◆ **Texto proporcionado**
☆ ☆ ☆
A lo largo de los tres actos, la dramaturga construye una mezcla de escenas donde conviven lo real y lo fantástico, lo cómico y lo serio, lo individual y lo colectivo. La risa que provoca no es una risa inocente. Es una risa que hace visible lo que ha permanecido oculto. Las figuras femeninas que aparecen ante Lupita son presentadas en tono paródico, pero esa parodia no busca ridiculizarlas a ellas, sino ridiculizar los papeles estrechos que les asignó la sociedad. Castellanos no pretende hacerlas más grandes ni más heroicas, sino devolverles su humanidad, mostrar sus dudas, sus límites, sus deseos y sus formas de resistencia.
Uno de los aportes centrales de la obra es señalar que las mujeres no solo han sido víctimas de las estructuras patriarcales, sino que a veces han reproducido esas mismas normas, ya sea por costumbre, miedo o simple repetición. Esta crítica no está hecha desde la condena, sino desde la comprensión de que la opresión puede interiorizarse y volverse parte de la vida cotidiana. Castellanos invita a reconocer esos mecanismos para poder transformarlos.
☆ ☆ ☆
◆ **Datos de origen**
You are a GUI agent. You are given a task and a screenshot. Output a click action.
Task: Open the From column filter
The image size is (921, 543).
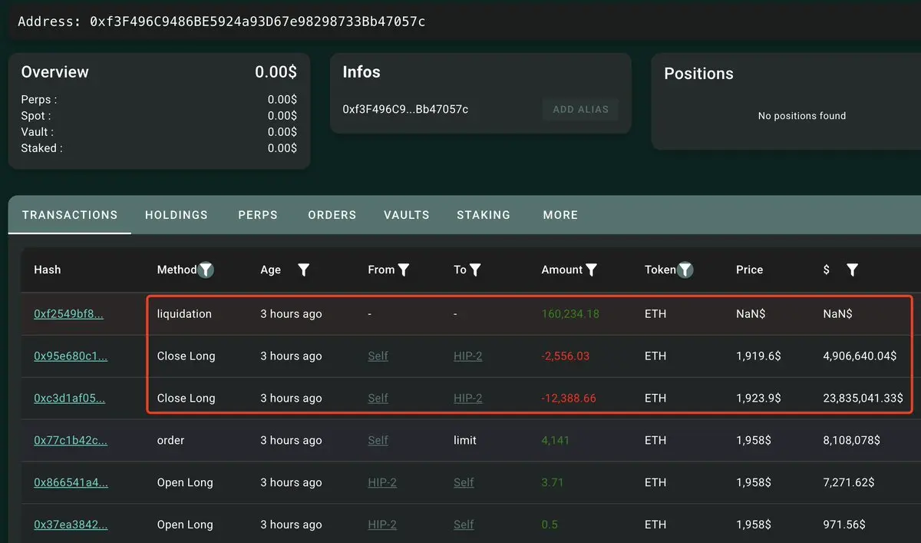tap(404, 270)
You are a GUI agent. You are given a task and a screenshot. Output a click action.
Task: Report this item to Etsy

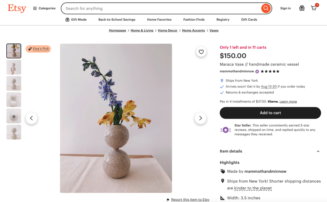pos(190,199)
☆ ☆ ☆
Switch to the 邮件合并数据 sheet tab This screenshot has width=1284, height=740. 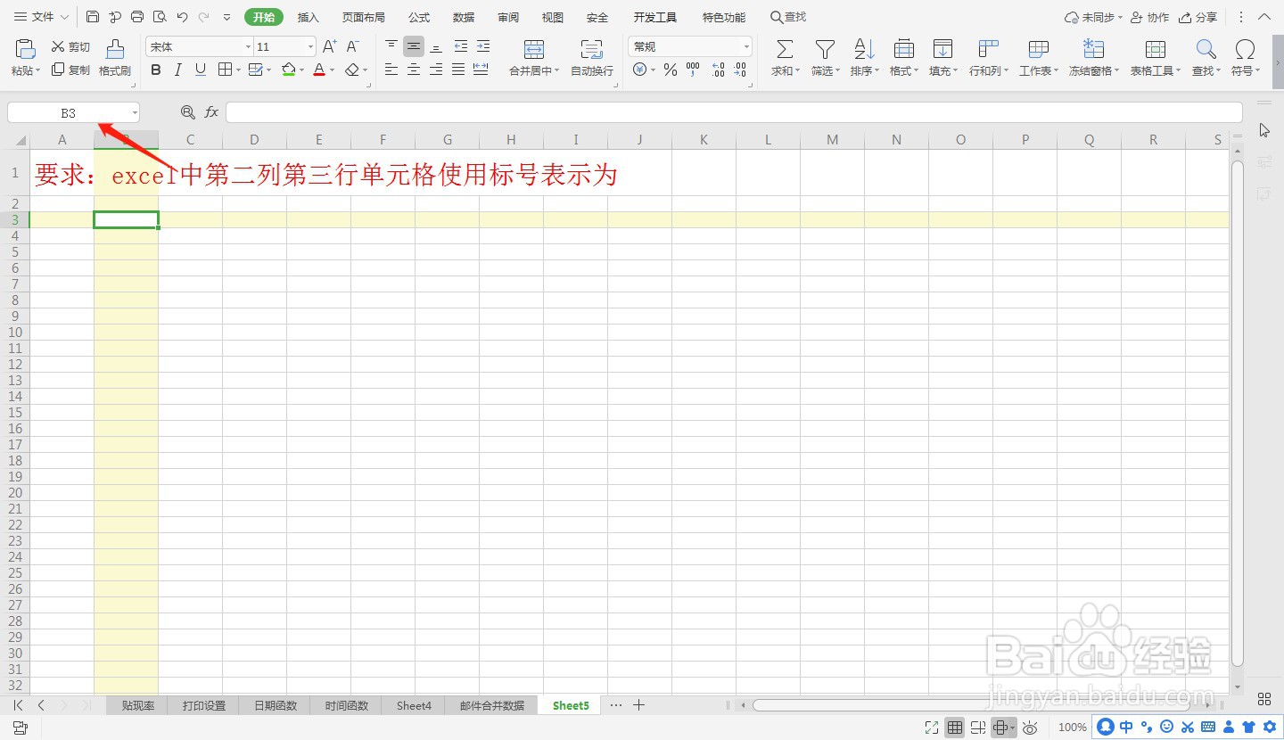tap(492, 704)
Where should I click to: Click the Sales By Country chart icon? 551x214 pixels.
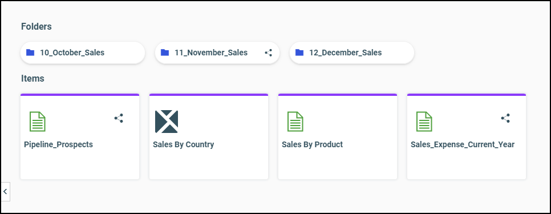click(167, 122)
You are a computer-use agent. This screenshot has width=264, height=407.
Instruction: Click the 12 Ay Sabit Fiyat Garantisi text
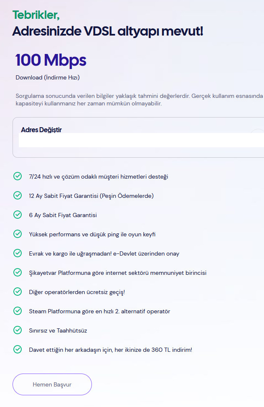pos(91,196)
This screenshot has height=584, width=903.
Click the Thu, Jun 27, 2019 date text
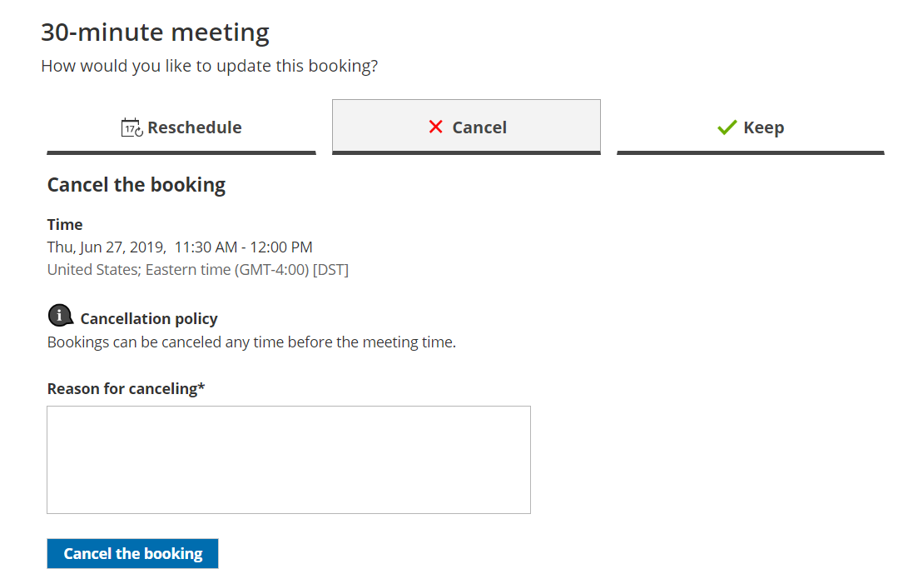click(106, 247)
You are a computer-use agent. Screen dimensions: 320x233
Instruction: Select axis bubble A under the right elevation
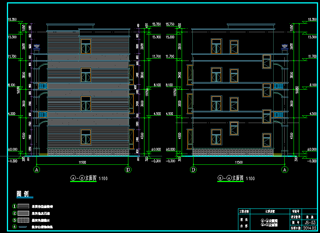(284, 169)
☆ ☆ ☆
◆ **Problema a resolver**
Según el texto sobre la obra de Castellanos, ¿qué busca ridiculizar la parodia con que se presentan las figuras femeninas que aparecen ante Lupita?

◆ **Solución**
Busca ridiculizar los papeles estrechos que la sociedad les asignó, no a ellas.